Le dico franco-québécois

drapeaufrance_quebec

Le voici le voilà, vous l’attendiez avec impatience, voici le petit dico Franco-québécois !

Parce qu’on dit souvent des québécois qu’ils sont nos « cousins du Québec » alors que pas du tout ! Parce qu’on ne s’attend pas forcément à notre arrivée ici à une telle difficulté à communiquer. Et parce que le québecois, dites-le vous bien, n’a rien à voir avec le français ! Mais qu’on les adore malgré tout, eux et leurs expressions, leur accent, et leur sourire qui va avec !
Alors voici un florilège des expressions typiques de la Belle Province que l’on a parfois bien du mal à comprendre, mais que l’on aime tant ! Chaque semaine, retrouvez dans cet article 10 nouveaux mots et expressions, de quoi améliorer votre compréhension et vous faire passer pour un local incognito, alors ne loupez pas le rendez-vous québécois hebdomadaire ! 😉

 

Leçon n°6

Pogner : Si j’ai tardé à faire apparaître ce mot dans ce dico, c’est bien parce qu’il m’a fallu du temps pour en comprendre toutes les significations… et elles sont nombreuses !! Ce verbe est un véritable passe partout. Il peut aussi bien vouloir dire « prendre/ saisir/ attraper », que « recevoir », « séduire », « surprendre », « comprendre » etc…
Ainsi voici quelques exemples d’usage :
« Il a pogné son train de justesse. »
« J’ai pogné une contravention en revenant de la cour. »
« Je ne comprends pas pourquoi, mais il pogne avec femmes. »
« Ils sont comme chien et chat, ils se pognent chaque fois qu’ils se croisent. »
« J’ai encore pogné la grippe cette année. »
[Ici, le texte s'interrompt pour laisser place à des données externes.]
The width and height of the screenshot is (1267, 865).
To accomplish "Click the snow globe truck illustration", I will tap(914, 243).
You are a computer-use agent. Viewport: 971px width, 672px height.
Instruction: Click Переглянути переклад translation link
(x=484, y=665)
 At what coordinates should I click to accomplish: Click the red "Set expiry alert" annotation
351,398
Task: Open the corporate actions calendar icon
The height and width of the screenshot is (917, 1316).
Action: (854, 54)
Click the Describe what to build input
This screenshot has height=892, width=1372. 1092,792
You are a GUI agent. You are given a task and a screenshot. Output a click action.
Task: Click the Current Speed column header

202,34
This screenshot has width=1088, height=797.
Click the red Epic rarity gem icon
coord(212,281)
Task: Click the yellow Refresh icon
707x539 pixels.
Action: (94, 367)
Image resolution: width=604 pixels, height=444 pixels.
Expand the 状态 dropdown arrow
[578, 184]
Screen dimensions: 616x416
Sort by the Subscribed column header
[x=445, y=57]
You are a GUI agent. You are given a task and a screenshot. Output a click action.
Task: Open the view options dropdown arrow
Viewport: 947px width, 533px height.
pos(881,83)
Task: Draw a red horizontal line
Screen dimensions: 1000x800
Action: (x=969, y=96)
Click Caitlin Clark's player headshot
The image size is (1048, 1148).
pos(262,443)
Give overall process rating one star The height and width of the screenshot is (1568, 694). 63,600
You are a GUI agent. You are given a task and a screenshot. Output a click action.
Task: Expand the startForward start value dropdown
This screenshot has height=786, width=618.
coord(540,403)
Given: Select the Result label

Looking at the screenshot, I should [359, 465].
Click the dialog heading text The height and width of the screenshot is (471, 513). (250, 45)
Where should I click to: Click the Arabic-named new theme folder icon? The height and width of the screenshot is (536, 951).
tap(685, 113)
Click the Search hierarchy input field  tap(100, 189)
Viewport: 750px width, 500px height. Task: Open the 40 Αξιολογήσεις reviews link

« C’est correct » / « J’suis correct » : A prononcer « correc’ « . Expression très couramment utilisée pour dire que « c’est bon », « c’est ok » ou encore « ça va ».

Chialer : Au Québec, chialer veut dire se plaindre. Un chialage désigne l’action de s’apitoyer sur son sort. Un chialieux désigne une personne qui a tendance à se plaindre.

C’est poche ! : Expression pour dire « C’est nul/mauvais ». Ce mot peut aussi s’employer comme adjectif comme par exemple pour se critiquer soi-même : « Je suis encore arrivé le dernier de la course, je suis poche ! »

Bibitte/ bebitte : Insecte, petite bestiole.

« J’ai pas le goût » : Ne pas avoir envie de faire quelque chose..

« J’suis pas capable » : Expression assez drôle pour dire qu’on ne se sent pas de le faire ou qu’on en a pas envie, qu’on se sent fatigué, incapable de faire quelque chose…

« J’ai de la misère » : « J’ai du mal » à faire quelque chose..

C’est plate : Plate est synonyme de « dommage », « regrettable » ou « ennuyant » : « Osti que ce film est plate ! »

L’échapper : Lorsque l’on fait tomber quelque chose par terre. « Attention tu as échappé tes clés ».

 

Leçon n°5 – ♩ « Tout, tout, tout vous saurez tout sur le zizi » ♫

Cette semaine, puisque le dico a été absent depuis un moment, je vous propose de me rattraper en vous offrant une leçon particulière…ment sexy !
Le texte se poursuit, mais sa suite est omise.